▶ **WORK REQUIRED**
From the parenting advice post below, write out word for word the part that begins with "If she continue's" and continues through "deal with consequences.".

▶ **SELECTED EXTRACT**
------------------------------------
You need to talk to her and him together. When a mom talks to the young son. You know he will listen up if he really cares about having a relationship with her. (I am assuming he is under the age of 18. I hope so. If not, I do not recommend this to continue til she is at age. Bad enough she is 15 and having sex risking pregnancy etc).
Discuss that while she is under your roof. She is to respect you as you will respect her. If she wants to have sex and have that "relationship" fine. If she is mature enough, then she should be mature enough to get a job, have good grades, and support her living there.
She thinks she is an adult, then she will be treated as an adult. My mom didn't raise no fool since she was not a fool herself.
I never snuck out. However, I did lie to where I was going a few times. I wasn't having sex, drugs or anything. I just wanted to hang with my boyfriend at the time down the street (his dad supervised and very strict). I realized it was wrong and I needed to not do anything to loose trust. My mom is a very stubburn and very fire'y women. The thing is, I am the same. So, we butted heads on agreement on a lot of things.
If she continue's to sneak out. I would install alarms and cams. I highly doubt she wants an alarm to go off nor being watched on cam of having sex. I know a lot of parents do that and even Dr. Phil applauded it. (even if you don't like Dr.Phil).
I would have her on birth control and get her into some youth parenting class's. If she wants to get knocked up, then she is going to have to deal with consequences.
------------------------------------
▶ **SOURCE DATA**
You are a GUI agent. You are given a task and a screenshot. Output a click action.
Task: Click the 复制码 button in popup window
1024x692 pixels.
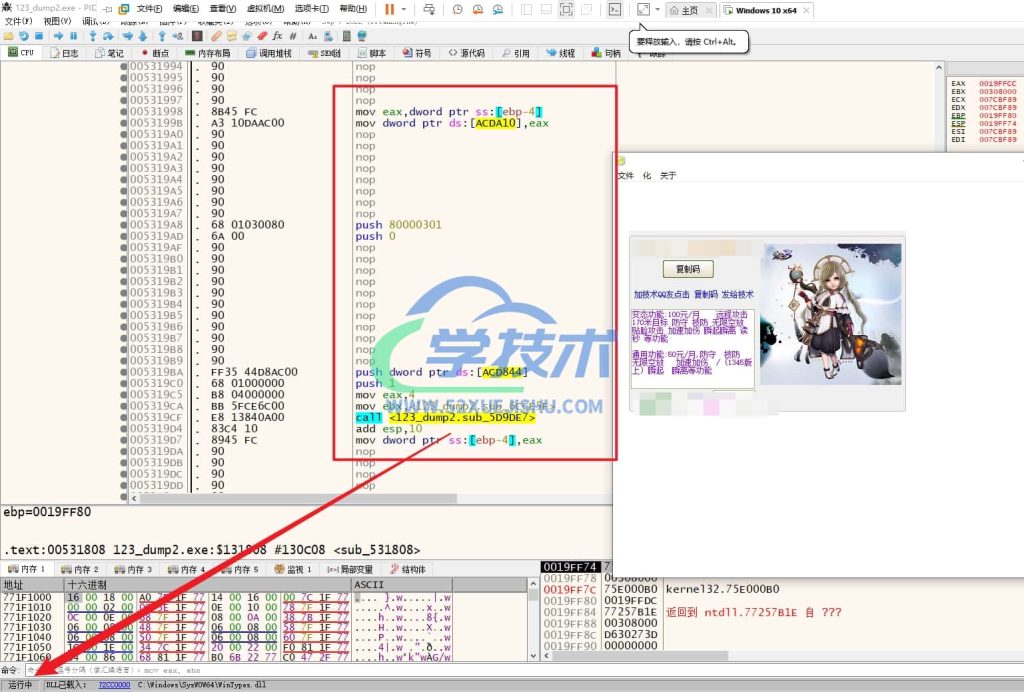click(x=688, y=269)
------------------------------------
▶ **ANSWER TO THE TASK**
If she continue's to sneak out. I would install alarms and cams. I highly doubt she wants an alarm to go off nor being watched on cam of having sex. I know a lot of parents do that and even Dr. Phil applauded it. (even if you don't like Dr.Phil).
I would have her on birth control and get her into some youth parenting class's. If she wants to get knocked up, then she is going to have to deal with consequences.